• _EXERCISE OBJECTIVE_: What are the lines from the top of the entries below through the line containing "Task: Toggle dark mode moon icon"? Return them exactly, both ends included, without the pictures.

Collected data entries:
****

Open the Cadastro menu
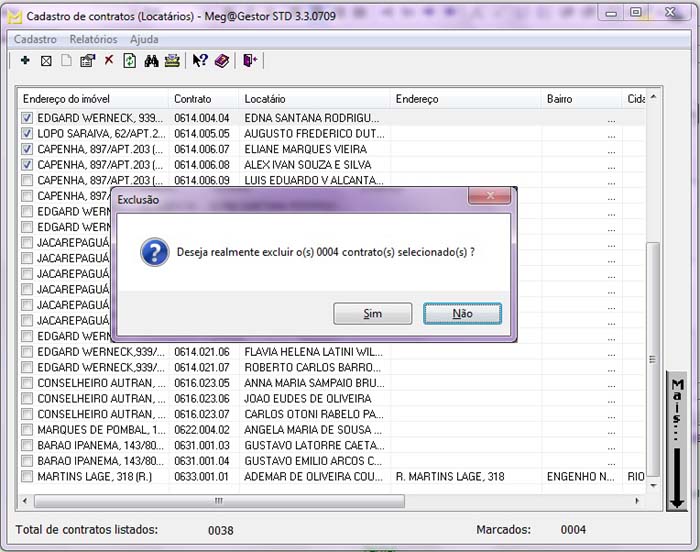This screenshot has width=700, height=552. coord(35,39)
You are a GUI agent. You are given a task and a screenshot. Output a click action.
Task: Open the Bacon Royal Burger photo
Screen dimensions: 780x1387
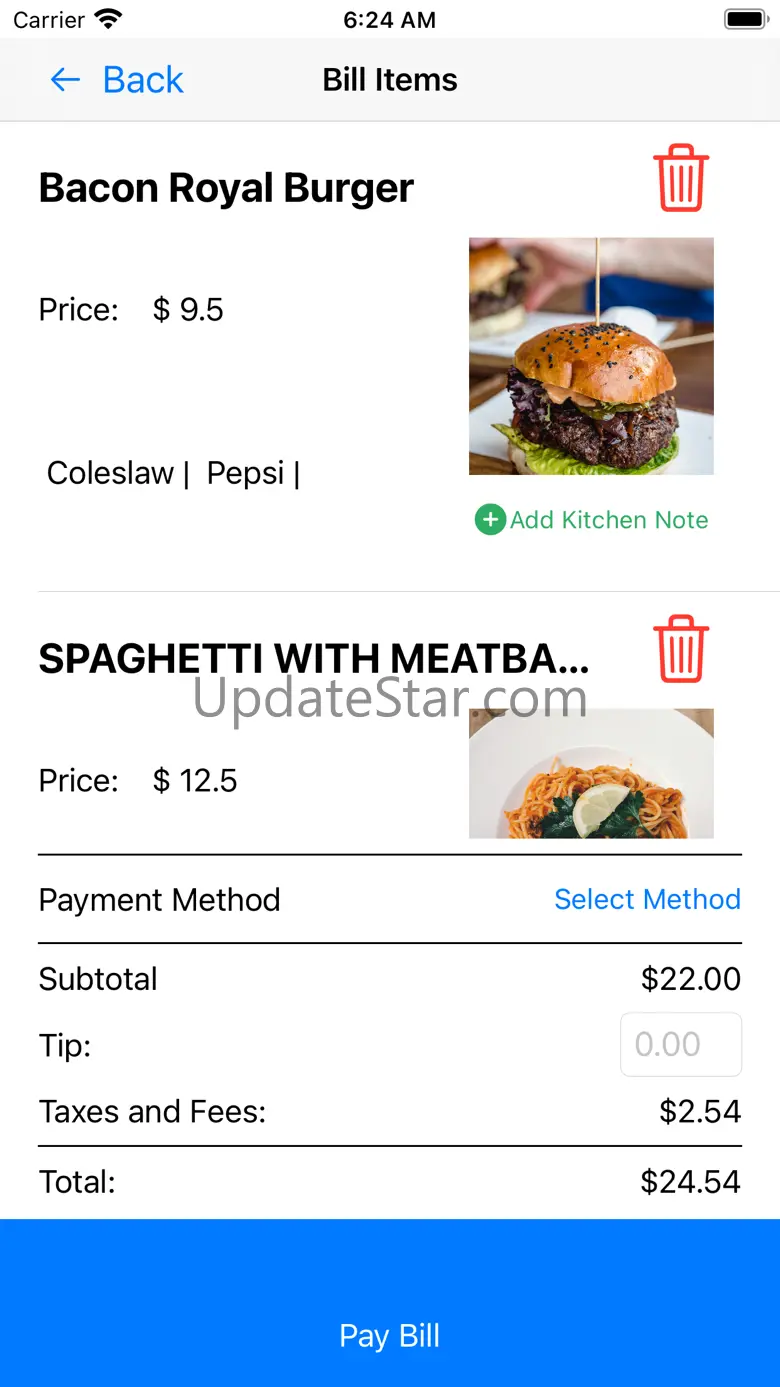tap(591, 356)
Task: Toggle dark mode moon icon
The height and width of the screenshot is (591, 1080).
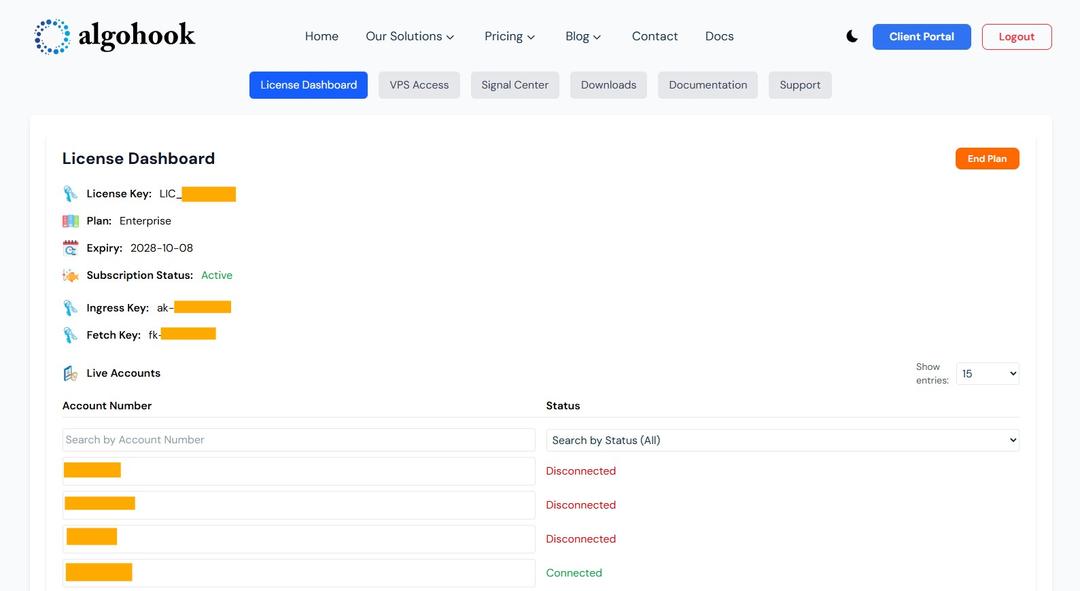Action: (x=852, y=36)
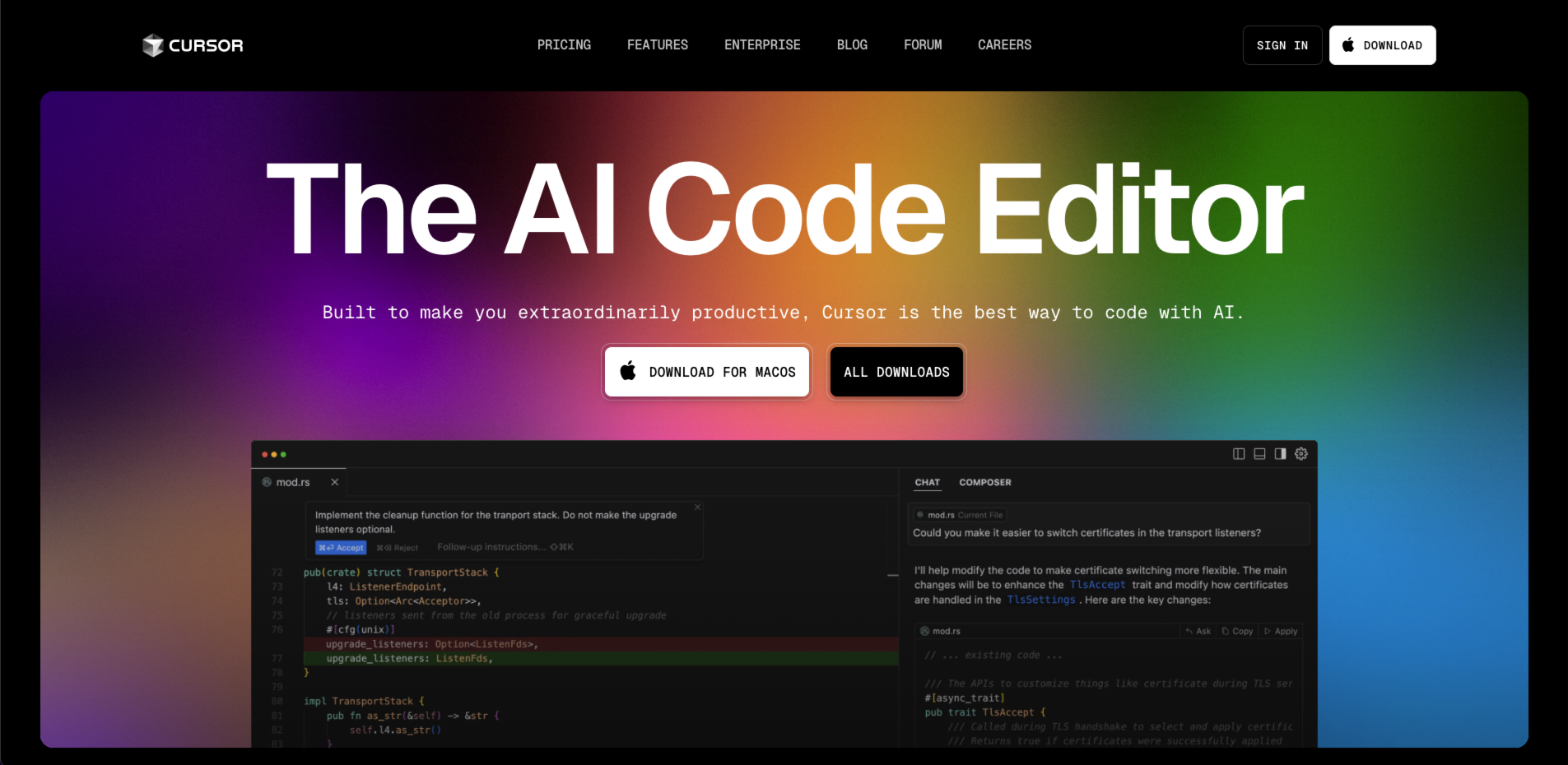This screenshot has height=765, width=1568.
Task: Toggle the right sidebar layout icon
Action: (x=1280, y=454)
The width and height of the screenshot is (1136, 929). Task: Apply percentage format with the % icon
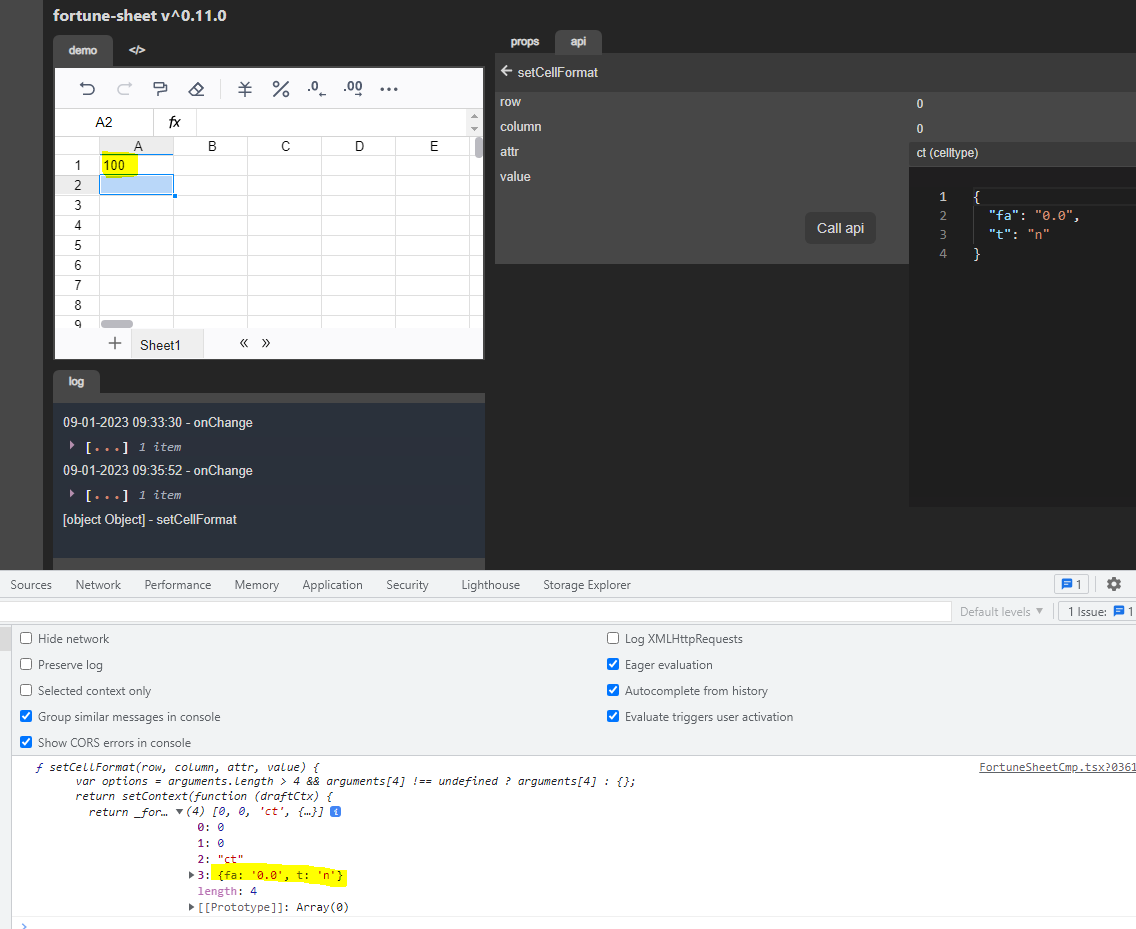[x=281, y=89]
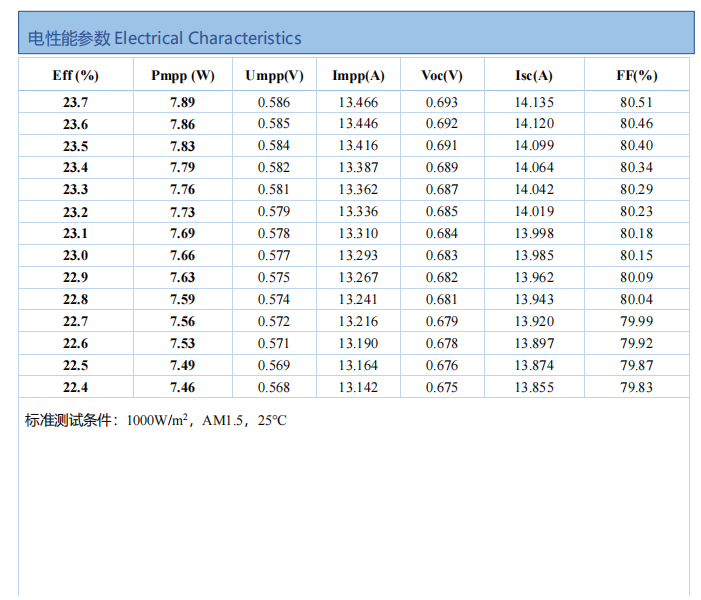Viewport: 701px width, 600px height.
Task: Select the Eff (%) column header
Action: 75,76
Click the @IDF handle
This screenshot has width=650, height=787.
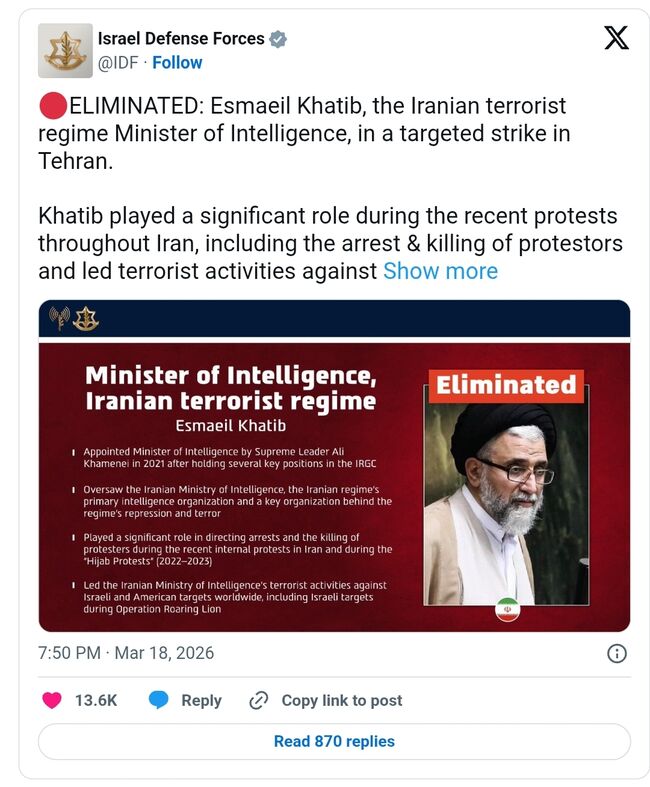click(118, 62)
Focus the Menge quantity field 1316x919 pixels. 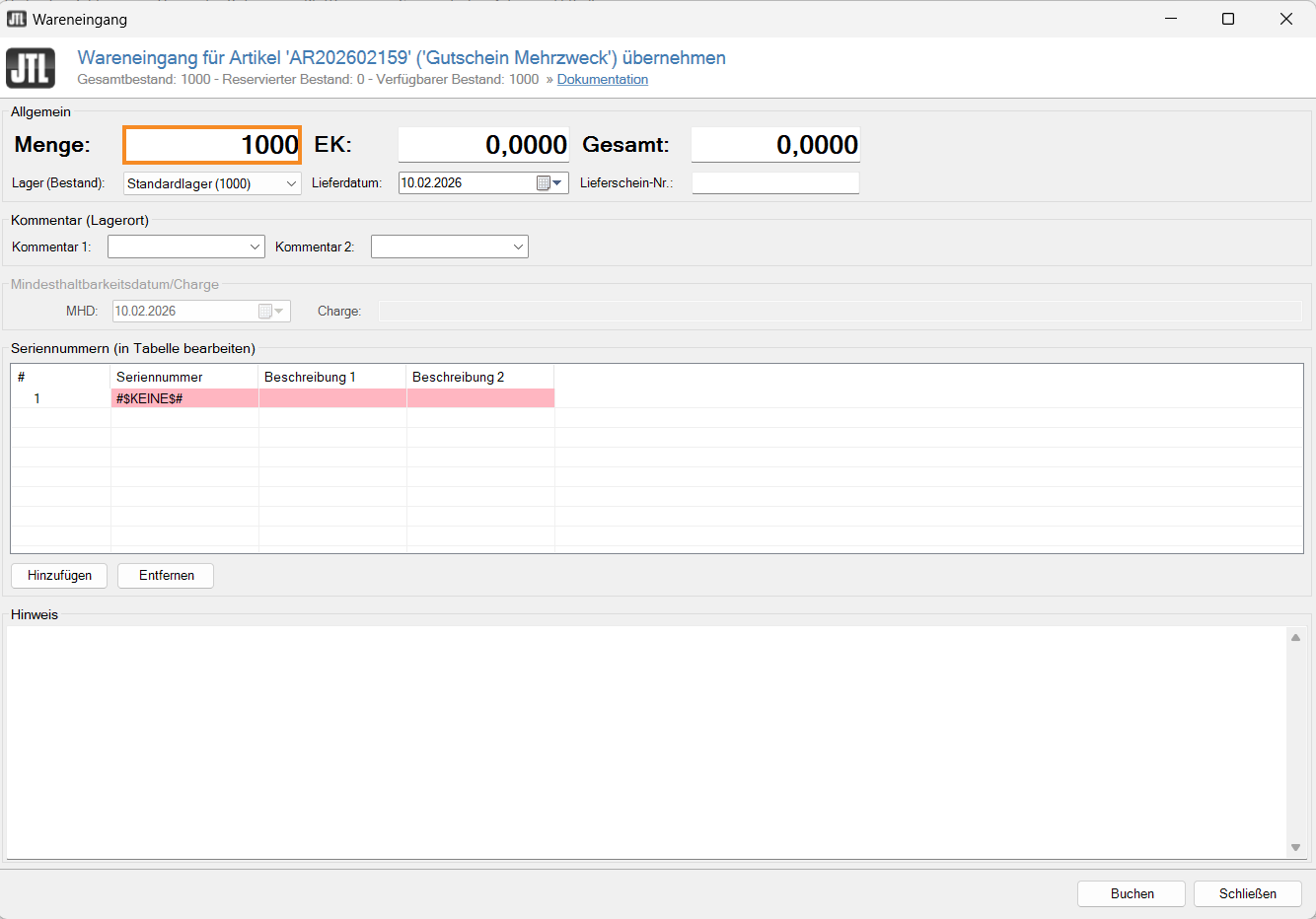click(x=212, y=145)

****

• _WRITTEN SOLUTION_:
Open the Cadastro menu
This screenshot has width=700, height=552. coord(35,39)
You are a GUI agent. You are given a task and a screenshot. Output a click action.
Task: Open the Bacon Royal Burger photo
Screen dimensions: 780x1387
tap(591, 356)
Task: Toggle dark mode moon icon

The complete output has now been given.